Raw Veggies May Be The Key To Good Mental Health

When it comes to physical health, eating your vegetables is a no-brainer: We know vegetables make us healthier humans thanks to their nutrient-dense nature. But can snacking on a salad also help your mental health? A new study suggests that eating enough raw vegetables and fruit might be one of the three pillars of health that generally leads to a greater sense of well-being in young adults. 

Researchers surveyed 1100 young adults in the US and New Zealand and found that those with the best sense of well-being and mental health were those who were getting high quality sleep, exercising regularly, and eating raw fruits and vegetables often (via Science Daily)

"Sleep, physical activity, and a healthy diet can be thought of as three pillars of health, which could contribute to promoting optimal well-being among young adults, a population where the prevalence of mental disorders is high and well-being is suboptimal," said lead author of the study Shay-Ruby Wickham (via University of Otago).
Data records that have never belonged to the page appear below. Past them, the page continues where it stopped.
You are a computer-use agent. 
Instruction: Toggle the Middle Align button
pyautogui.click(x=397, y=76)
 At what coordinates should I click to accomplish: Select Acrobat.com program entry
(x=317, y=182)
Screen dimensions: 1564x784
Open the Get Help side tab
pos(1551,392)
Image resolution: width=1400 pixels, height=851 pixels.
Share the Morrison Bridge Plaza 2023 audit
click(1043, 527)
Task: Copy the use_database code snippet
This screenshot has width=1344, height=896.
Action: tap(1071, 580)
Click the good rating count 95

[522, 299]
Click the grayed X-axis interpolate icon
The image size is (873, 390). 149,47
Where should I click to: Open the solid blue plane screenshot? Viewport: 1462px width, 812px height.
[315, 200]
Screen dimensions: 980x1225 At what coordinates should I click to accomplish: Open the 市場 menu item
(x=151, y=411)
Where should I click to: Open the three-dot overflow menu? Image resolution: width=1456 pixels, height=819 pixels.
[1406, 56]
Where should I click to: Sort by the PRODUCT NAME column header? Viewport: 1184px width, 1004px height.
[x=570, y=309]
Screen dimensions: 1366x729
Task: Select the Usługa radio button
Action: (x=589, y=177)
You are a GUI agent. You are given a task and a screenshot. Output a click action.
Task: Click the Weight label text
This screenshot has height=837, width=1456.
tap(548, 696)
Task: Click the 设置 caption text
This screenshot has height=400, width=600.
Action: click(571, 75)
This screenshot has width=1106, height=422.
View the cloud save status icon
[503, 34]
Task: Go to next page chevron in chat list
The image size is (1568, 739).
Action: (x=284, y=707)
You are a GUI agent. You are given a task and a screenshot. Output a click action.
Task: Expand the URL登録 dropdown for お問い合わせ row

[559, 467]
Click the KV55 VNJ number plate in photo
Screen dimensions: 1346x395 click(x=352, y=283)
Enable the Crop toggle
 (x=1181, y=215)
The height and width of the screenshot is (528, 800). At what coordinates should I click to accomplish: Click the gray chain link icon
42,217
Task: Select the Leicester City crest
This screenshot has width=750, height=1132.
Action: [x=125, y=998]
How much do I need to eat?

Those who ate an average of 4.8 servings of raw fruit and vegetables per day had the greatest sense of well-being. In contrast, those who ate less than two servings reported lower feelings of well-being. Getting five servings of vegetables and fruits daily isn't too difficult: A morning smoothie with spinach and berries, a big salad for lunch, an apple and some carrot sticks with hummus for a snack, and some fresh salsa with dinner can all be delicious, easy ways to add raw vegetables and fruits to your diet. One serving is about a loose cup of greens, a medium-sized carrot, a small apple, or a medium tomato (via Eat for Health).

Also interesting was the study's findings around sleep: Rather than finding a correlation between quantity of sleep (the number of hours a person sleeps each night), sleep quality — how deeply someone sleeps — was a better predictor of mental health. So even if you're spending the National Sleep Foundation-recommended seven to nine hours in bed most nights, if you're tossing and turning and struggling to stay asleep, you're not getting as much of a boost from your sleep as you might think.